My father had been an amateur cyclist and, as money was tight, he promised me a racing bike for Christmas. He had an old 21-inch bike frame rusting in the attic. It had a slightly bent top tube and no name, although he claimed it was a GA. He stripped the rust off with emery cloth and painted it dark blue. He handbuilt two alloy 26-inch wheels, which were fine, and raided the attic to find an old Brookes saddle, a Resilion cantilever brake for the front wheel, and a chrome Williams chainset with 44 teeth. The final indignity was a 15-tooth sprocket for the fixed wheel. It would teach me to pedal with a better cadence he claimed. It also saved having to buy a rear brake.

The problems were two-fold, first, the bike had no street cred. It didn't have a name or any transfers, it was painted not enamelled, it had no gears and small flange hubs. Second, it was difficult to keep up with friends when going downhill on long rides in the Forest of Bowland, which has notoriously hilly roads and there is no freewheeling with a fixed gear. I survived and my legs were well exercised, which probably explained why I made the under 16 cross country team when only 13. The bike was never going to be nicked by anyone, so I would have to save up to buy the bike that I really wanted.

I took a paper round and cycled to school most days to save my bus fares An older boy nearby was emigrating and selling a Holdsworth bike with all the best components that cost £35 new, compared to £22 for a Claud Butler and £20 for a Raleigh Blue Streak. I asked my father if he would lend me £5 to put towards the £18 to buy it. He went to look at it, bought it and then sold it to one of his cycling friends. He had spent a lot of time making my bike and why would I want to waste money on another one? I was fairly disconsolate and my interest in cycling dipped from there on as other teenage interests took their toll.

In the summer of 1973 after arriving in Glasgow, I had to scrap my ageing Morris Minor when it failed its MoT so I bought a Mercian racing bike that I had seen advertised in the Evening Times. It had Simplex rather than Campagnolo gears but otherwise, it was well specced and I spent the fine summer evenings exploring all of Glasgow's outlying areas. There was little respect for cyclists on the road in the 1970s, they were a nuisance to the newly enfranchised car owners. It was also before the days of helmets and dayglo jackets but I survived with some near misses and my knowledge of all the areas within 25 miles of Glasgow was greatly increased. In the following years cycling suffered as football, cricket, rugby, skiing, climbing, sailing and hill running took up all my time and a car was needed to get to all the fixtures.

On moving to the Trossachs in 1987, I bought a second-hand Saracen mountain bike and for twenty years it was used regularly on the forest trails, for short trips in the vicinity and for hillwalking trips when it could save a long walk-in to the mountains. When the frame's rear chain stays finally collapsed with corrosion, I replaced it with a Trek mountain bike bought at an end-of-season clear out of stock at the local cycle hire shop. It has been used regularly for the same purpose ever since. I have buckled a couple of wheels on mountain trails and lost another but otherwise, it has performed remarkably well without any mishaps during dozens of hill walking expeditions.

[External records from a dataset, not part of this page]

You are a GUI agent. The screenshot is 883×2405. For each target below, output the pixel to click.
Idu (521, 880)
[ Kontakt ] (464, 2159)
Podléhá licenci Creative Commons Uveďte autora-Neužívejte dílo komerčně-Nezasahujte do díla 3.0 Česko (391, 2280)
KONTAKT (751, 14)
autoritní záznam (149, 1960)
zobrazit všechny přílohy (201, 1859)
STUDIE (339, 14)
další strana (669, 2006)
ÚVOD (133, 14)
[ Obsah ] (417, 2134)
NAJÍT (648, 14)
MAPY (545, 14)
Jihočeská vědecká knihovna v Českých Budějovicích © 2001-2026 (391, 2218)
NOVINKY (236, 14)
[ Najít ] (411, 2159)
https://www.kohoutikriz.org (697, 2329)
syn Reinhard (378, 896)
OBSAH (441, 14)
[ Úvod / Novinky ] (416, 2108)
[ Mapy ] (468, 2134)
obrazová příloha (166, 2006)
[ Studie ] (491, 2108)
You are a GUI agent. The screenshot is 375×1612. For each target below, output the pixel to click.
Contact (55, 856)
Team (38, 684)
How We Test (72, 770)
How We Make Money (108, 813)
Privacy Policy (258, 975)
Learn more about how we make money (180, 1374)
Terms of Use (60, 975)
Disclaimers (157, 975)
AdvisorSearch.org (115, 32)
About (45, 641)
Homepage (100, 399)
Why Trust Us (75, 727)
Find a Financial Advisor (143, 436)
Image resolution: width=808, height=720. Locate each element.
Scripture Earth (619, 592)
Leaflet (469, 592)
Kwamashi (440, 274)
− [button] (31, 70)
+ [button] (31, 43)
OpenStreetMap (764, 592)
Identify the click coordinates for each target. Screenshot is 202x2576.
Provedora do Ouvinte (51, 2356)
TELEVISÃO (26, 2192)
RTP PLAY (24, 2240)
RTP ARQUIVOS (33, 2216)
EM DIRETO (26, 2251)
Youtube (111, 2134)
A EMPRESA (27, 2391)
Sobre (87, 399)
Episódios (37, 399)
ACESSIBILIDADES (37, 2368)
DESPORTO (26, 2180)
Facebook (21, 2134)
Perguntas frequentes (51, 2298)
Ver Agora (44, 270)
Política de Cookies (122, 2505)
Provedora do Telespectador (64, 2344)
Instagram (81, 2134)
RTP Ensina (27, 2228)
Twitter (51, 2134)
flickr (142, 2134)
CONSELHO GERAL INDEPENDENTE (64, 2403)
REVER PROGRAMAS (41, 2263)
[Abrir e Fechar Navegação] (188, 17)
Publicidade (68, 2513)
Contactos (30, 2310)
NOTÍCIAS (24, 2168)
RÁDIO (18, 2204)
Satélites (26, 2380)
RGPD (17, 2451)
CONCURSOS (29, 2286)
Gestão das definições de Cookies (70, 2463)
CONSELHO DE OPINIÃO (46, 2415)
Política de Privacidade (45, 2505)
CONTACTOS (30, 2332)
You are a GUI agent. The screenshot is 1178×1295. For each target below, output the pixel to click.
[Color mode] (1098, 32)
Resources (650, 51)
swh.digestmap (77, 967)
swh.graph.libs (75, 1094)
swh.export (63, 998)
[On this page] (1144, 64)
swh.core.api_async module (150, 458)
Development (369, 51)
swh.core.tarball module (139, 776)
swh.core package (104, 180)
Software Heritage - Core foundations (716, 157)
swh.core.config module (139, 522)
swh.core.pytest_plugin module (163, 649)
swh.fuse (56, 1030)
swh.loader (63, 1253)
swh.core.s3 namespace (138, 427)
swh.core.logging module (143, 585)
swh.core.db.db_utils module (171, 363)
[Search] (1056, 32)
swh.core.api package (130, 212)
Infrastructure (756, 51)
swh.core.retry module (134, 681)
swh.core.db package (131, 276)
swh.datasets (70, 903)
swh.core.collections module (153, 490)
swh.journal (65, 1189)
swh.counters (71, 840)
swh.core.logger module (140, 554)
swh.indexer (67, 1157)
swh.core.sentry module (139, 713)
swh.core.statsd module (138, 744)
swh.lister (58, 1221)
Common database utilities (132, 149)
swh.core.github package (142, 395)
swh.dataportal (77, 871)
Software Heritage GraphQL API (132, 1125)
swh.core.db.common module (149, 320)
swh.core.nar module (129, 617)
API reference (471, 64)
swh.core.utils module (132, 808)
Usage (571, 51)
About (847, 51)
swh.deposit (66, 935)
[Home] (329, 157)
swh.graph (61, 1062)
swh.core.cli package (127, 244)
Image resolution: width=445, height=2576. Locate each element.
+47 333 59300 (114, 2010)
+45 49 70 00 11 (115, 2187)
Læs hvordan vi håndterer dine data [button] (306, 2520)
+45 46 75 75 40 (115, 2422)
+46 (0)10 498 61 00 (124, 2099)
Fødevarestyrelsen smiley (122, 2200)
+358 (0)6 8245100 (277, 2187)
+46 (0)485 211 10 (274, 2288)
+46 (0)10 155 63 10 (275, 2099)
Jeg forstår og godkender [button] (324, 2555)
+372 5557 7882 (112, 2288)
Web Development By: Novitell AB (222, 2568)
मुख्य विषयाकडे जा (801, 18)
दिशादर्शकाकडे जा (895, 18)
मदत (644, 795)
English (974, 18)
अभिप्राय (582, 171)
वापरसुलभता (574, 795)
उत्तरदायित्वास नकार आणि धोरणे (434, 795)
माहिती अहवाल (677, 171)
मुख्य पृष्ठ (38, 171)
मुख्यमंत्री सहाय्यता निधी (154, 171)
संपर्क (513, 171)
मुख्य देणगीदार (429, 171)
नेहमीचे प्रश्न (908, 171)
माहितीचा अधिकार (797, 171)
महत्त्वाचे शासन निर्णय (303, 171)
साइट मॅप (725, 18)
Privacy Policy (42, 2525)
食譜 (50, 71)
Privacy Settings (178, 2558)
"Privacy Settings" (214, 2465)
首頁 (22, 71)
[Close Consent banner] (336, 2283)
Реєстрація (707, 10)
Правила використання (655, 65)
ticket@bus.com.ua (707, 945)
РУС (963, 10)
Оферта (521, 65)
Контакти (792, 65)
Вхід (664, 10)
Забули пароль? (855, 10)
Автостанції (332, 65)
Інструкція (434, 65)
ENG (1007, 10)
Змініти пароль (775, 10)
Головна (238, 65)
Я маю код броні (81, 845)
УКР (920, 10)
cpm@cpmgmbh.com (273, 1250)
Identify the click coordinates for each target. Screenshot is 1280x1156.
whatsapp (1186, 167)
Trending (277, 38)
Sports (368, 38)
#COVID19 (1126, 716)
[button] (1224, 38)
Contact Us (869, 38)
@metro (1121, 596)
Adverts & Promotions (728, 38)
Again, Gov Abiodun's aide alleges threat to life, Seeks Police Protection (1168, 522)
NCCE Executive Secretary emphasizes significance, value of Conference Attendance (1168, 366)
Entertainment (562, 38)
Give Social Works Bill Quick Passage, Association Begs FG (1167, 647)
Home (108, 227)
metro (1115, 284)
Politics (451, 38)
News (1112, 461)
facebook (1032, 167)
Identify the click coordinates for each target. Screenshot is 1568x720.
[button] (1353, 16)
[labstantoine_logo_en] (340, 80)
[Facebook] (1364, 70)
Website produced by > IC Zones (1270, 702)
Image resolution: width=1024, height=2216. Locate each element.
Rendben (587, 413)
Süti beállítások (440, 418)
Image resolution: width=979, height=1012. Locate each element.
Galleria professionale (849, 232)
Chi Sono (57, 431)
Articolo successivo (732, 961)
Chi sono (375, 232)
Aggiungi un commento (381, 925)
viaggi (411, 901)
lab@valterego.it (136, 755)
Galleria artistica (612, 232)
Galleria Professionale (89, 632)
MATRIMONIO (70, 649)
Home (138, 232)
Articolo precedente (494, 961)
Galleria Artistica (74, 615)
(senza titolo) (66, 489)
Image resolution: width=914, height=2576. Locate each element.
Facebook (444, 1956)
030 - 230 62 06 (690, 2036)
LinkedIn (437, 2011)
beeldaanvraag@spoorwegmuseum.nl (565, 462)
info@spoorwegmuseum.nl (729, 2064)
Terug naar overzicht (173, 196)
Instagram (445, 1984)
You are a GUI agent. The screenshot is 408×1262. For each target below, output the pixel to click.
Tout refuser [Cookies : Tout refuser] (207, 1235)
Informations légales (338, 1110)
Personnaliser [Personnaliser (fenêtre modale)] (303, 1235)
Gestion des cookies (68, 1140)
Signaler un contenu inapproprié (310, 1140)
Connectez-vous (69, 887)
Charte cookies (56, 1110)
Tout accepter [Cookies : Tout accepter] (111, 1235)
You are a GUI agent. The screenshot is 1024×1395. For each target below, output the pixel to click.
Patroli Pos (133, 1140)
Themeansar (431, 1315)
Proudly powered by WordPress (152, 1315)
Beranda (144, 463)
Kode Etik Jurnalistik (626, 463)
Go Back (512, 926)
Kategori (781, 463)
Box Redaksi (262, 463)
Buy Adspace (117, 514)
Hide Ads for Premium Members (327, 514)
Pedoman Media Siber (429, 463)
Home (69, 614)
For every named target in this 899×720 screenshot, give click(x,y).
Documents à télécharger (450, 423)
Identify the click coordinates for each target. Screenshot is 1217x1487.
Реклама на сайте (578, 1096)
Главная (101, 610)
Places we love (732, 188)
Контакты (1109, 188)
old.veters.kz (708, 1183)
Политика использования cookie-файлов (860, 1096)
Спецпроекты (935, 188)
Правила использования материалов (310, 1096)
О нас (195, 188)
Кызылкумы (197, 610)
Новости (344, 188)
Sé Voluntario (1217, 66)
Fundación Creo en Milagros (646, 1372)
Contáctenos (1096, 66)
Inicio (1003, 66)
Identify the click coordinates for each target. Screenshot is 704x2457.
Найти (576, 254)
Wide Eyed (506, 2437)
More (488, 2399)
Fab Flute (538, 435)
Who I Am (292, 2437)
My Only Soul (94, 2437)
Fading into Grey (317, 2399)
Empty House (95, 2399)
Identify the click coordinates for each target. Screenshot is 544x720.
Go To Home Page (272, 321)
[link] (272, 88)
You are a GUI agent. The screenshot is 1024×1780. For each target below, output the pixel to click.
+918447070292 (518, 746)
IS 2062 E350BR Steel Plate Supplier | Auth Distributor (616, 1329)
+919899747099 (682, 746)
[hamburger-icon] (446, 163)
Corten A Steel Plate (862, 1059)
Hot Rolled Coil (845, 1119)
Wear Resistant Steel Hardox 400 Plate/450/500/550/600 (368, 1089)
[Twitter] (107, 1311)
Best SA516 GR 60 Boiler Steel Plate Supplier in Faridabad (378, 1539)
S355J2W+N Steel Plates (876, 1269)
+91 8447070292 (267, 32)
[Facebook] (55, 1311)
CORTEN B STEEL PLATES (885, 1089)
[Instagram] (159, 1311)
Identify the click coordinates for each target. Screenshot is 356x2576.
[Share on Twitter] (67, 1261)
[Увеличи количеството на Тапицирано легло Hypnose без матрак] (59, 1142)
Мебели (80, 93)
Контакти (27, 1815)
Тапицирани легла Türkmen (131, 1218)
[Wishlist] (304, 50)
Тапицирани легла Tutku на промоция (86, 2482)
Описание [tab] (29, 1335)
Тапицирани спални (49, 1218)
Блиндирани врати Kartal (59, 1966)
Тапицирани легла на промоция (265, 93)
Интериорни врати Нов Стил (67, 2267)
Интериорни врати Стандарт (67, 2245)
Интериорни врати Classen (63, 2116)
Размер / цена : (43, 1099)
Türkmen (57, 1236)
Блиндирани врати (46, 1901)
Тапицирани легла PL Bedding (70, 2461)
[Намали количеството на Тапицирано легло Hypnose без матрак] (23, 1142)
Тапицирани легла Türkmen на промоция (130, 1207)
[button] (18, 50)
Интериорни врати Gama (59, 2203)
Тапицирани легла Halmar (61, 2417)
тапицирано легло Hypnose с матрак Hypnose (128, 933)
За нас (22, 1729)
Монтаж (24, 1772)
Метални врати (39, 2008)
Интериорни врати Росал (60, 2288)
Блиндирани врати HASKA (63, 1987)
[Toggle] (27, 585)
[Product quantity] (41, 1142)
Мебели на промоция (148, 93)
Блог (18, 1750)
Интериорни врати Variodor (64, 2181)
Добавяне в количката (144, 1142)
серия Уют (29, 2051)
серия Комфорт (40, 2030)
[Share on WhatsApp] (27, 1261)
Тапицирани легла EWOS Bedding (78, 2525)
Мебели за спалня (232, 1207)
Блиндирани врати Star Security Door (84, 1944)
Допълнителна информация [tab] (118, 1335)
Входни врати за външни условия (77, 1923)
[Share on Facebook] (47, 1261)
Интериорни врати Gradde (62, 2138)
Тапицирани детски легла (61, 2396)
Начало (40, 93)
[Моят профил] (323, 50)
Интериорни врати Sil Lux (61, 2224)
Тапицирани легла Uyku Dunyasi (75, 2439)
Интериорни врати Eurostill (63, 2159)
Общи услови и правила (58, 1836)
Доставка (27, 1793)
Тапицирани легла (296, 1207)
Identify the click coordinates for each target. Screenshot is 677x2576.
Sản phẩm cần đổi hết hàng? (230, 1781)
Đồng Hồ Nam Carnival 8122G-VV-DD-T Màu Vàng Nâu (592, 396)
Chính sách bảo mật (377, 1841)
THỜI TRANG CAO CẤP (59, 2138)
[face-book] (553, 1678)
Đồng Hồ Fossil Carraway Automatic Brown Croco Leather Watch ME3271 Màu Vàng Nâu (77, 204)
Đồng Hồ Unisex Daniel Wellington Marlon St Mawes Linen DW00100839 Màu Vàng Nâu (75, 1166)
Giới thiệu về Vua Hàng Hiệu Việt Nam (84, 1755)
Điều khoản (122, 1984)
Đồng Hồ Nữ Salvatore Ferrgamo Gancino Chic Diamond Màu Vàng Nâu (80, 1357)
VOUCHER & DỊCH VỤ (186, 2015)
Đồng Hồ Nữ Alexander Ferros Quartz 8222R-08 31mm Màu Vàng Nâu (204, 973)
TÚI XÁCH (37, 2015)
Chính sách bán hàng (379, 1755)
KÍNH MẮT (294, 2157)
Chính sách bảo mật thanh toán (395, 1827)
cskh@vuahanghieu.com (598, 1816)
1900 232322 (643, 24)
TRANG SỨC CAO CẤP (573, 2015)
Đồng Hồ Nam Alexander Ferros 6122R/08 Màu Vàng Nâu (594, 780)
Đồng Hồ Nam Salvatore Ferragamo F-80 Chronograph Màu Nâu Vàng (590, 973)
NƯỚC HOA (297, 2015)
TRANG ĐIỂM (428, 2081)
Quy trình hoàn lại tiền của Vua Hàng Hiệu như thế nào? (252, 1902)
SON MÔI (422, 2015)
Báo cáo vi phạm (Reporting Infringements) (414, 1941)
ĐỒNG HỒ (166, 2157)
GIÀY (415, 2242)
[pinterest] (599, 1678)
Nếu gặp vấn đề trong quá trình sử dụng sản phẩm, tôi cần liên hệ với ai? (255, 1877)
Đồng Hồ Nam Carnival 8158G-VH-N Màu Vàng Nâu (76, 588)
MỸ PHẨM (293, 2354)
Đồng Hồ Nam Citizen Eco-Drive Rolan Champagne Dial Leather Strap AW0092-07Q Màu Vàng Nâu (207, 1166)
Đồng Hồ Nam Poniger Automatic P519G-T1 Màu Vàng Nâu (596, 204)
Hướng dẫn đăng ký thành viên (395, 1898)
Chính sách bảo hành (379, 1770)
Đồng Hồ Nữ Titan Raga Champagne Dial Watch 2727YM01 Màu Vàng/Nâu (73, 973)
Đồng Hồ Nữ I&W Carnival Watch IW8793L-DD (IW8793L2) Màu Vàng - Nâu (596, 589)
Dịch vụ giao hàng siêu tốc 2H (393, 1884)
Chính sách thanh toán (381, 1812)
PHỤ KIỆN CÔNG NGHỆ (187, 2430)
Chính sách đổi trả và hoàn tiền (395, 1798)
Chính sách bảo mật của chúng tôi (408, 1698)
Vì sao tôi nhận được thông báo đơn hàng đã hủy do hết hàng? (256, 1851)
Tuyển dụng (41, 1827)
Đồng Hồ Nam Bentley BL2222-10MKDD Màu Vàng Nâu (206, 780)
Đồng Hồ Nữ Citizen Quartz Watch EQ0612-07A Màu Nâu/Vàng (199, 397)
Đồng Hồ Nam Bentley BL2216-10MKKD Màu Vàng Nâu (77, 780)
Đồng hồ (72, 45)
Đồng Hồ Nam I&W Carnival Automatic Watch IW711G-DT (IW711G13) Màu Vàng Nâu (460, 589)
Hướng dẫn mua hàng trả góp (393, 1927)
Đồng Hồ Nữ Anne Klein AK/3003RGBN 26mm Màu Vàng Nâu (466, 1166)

Since I bought my first new bike, an eighteen-speed Cannondale with quality Shimano components, it has had little use. I was still running three or four times a week and climbing hills two or three times a month on my free days. The bike would get a trip over the Duke's Pass and around Loch Katrine a couple of times a year but the road surface was so poor that the ride was always a bit of a disappointment. In 2012 when Bradley Wiggins inspired us all with the Tour de France win and then the Olympics, I gave it a few more outings but since then it has largely languished in the garage.

Tonight was the first time it has been used with genuine pleasure as I pedalled it around the local roads, several of which had been resurfaced this year. For almost the first time I felt at one with the bike and even managed to keep a speed of 14 mph when ascending back from the carse to the village. As I am running far less this year as my feet and legs begin to object, perhaps it is time to get pedalling again in the way I have always intended.